Ceux qui acceptèrent, sans savoir pour quel produit ils signaient, devaient garder le secret le plus absolu et s'apprêter à ne plus compter leurs journées ni week-end. « L'iPhone a été la cause de mon divorce » raconte l'un d'eux, Andy Grignon qui plancha sur les premiers prototypes et sur la partie modem et communications. « Ouais, l'iPhone a ruiné plus d'un mariage » déclare un autre.
Le coup d'envoi précis du projet iPhone est difficile à déterminer mais Tony Fadell raconte à l'auteur que l'iPod en a été l'élément déclencheur, au vu de son poids dans les comptes de la société « La genèse de l'iPhone a été la domination de l'iPod. C'était 50 % du chiffre d'affaires d'Apple. » Après des débuts pépères les deux premières années de ventes, Fadell finit par arracher à Steve Jobs le feu vert pour rendre le baladeur compatible avec Windows.
Ce fut l'explosion des ventes mais il fallait déjà préparer le coup d'après, trouver le produit qui permettrait à Apple de rester sur cette lancée :
Annoncé en 2001, devenu un succès en 2003, l'iPod a été considéré comme vulnérable dès 2004. Le téléphone mobile a été perçu comme une menace car il pouvait lire des MP3. "Donc, si vous ne pouviez emmener avec vous qu'un seul appareil, vous prendriez lequel ? demande Fadell. "Et c'est pourquoi le Motorola Rokr est arrivé."
Effrayée par le coût que représenterait l'acquisition de Motorola, Apple a préféré sceller un accord autour du Rokr, un téléphone dont le design existait déjà mais amélioré pour lire une poignée de morceaux récupérés d'iTunes, chose qu'aucun autre mobile ne pouvait proposer.
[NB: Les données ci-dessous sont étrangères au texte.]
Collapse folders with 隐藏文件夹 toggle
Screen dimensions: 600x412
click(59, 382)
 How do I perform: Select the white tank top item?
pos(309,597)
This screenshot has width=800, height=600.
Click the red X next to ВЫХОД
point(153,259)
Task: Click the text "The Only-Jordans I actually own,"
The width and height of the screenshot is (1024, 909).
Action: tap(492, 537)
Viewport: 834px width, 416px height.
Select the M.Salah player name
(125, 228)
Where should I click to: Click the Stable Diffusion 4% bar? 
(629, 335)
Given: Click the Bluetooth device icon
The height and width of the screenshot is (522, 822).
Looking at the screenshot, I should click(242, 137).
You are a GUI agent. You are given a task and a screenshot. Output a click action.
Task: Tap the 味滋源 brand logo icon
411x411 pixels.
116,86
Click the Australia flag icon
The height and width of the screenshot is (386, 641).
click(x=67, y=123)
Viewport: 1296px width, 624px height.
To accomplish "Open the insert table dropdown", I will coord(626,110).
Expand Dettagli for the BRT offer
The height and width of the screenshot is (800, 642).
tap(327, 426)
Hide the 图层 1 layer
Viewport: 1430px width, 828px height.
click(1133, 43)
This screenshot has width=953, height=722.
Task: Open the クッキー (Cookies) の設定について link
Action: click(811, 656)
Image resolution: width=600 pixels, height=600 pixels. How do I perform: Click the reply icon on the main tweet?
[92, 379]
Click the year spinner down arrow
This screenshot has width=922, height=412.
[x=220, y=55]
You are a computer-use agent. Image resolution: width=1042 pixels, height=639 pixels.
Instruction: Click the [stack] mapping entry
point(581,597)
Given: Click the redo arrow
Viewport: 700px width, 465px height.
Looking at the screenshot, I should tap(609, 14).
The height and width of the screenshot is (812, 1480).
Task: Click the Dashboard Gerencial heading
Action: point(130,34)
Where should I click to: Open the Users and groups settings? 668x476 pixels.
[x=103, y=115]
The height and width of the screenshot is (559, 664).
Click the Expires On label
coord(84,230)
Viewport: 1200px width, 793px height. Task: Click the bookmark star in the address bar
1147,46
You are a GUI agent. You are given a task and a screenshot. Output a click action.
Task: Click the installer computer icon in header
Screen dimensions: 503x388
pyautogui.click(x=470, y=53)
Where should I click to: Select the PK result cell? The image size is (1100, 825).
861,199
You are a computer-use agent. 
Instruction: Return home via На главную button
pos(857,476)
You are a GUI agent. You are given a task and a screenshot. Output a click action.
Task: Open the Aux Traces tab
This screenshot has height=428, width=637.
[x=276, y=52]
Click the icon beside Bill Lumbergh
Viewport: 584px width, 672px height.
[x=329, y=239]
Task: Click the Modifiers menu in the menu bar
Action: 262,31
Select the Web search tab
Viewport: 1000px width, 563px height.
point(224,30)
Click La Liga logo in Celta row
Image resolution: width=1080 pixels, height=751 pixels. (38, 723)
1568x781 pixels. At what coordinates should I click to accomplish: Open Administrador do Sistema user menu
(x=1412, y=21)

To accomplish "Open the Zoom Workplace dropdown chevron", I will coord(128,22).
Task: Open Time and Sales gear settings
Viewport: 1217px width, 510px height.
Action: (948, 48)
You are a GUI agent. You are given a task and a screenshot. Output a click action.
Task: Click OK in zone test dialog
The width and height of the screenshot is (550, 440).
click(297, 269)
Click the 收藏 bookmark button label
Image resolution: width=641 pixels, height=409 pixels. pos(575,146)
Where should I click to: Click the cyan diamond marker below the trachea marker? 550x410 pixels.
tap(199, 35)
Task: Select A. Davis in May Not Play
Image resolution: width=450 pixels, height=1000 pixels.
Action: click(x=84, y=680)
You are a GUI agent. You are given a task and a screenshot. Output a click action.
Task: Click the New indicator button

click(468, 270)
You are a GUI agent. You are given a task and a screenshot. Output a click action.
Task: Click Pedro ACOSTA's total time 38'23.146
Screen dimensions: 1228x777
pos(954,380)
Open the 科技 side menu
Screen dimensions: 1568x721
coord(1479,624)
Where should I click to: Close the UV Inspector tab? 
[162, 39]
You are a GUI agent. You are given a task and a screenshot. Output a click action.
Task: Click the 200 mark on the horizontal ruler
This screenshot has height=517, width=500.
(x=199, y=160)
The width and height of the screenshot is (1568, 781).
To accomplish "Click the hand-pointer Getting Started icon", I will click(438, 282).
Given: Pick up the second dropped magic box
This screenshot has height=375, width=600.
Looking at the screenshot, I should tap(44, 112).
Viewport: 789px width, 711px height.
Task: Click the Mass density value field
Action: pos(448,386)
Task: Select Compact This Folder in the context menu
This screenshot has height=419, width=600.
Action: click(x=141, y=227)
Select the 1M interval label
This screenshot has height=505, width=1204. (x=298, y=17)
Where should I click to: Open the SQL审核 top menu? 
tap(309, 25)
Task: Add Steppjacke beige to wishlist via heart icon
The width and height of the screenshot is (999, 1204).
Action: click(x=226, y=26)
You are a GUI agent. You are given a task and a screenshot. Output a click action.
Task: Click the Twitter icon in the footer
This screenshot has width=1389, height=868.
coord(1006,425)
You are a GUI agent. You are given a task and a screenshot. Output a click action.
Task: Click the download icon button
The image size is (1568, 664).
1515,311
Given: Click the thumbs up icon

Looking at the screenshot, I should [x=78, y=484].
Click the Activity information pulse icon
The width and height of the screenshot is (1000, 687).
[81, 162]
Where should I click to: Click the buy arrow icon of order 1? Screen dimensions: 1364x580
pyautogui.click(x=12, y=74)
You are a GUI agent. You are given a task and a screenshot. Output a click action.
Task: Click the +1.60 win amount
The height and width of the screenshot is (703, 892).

Jobs n'était pas du tout chaud à l'idée de se lancer dans la conception d'un smartphone, d'abord parce que cela impliquait de se livrer pieds et poings liés aux opérateurs qu'il décrivait, selon un qualificatif resté célèbre, comme des "orifices".
En privé, rapporte un interlocuteur de Brian Merchant, Jobs estimait aussi que les smartphones n'allaient intéresser qu'une fraction d'individus, ceux de cette catégorie qui portent leur mobile à la ceinture. Le partenariat avec Motorola permettrait de repousser la menace que faisaient peser les mobiles sur l'iPod, poursuit Fadell :
L'idée derrière le Rokr était : comment pouvons-nous leur donner un peu de cette expérience, de telle manière qu'ils soient quand même obligés d'acheter un iPod ? Donnez-leur un avant-goût d'iTunes et vous en ferez essentiellement un iPod shuffle, ils auront alors envie de passer à un iPod. C'était la stratégie initiale : ne pas cannibaliser l'iPod parce qu'il marchait très bien.
Au sein d'Apple tout le monde savait que le Rokr serait un piètre produit et qu'il ne pouvait sortir rien de bon de chez Motorola : « Ils sont lents, ils sont incapables de remettre les acquis en question, ils vont limiter le nombre de morceaux (on pouvait en mettre 100 seulement, ndlr). Tout était de nature à faire en sorte que l'expérience serait à coup sûr vraiment merdique ».
Pour Richard Williamson, il y avait toutefois un avantage à ce que Jobs travaille avec son homologue Ed Zander de Motorola « Steve apprenait des choses pendant ces réunions ».
La décision qu'Apple fabrique son téléphone n'avait pas encore été prise, Jobs restait à convaincre. Cependant Fadell avait commencé à plancher discrètement sur la question, avec l'idée de fusionner l'iPod avec des fonctions de communication, notamment le Wi-Fi. En somme ce qui deviendrait plus tard l'iPod touch. La première fois que Jobs vit une démo d'un prototype d'iPod connecté au web (avec toujours la roue comme dispositif de navigation, aucun écran tactile n'était au point à ce moment là), sa réaction fut sans équivoque :
C'est une connerie. Je ne veux pas ça. Je sais que ça fonctionne, je l'ai bien compris, merci, mais c'est une expérience de merde.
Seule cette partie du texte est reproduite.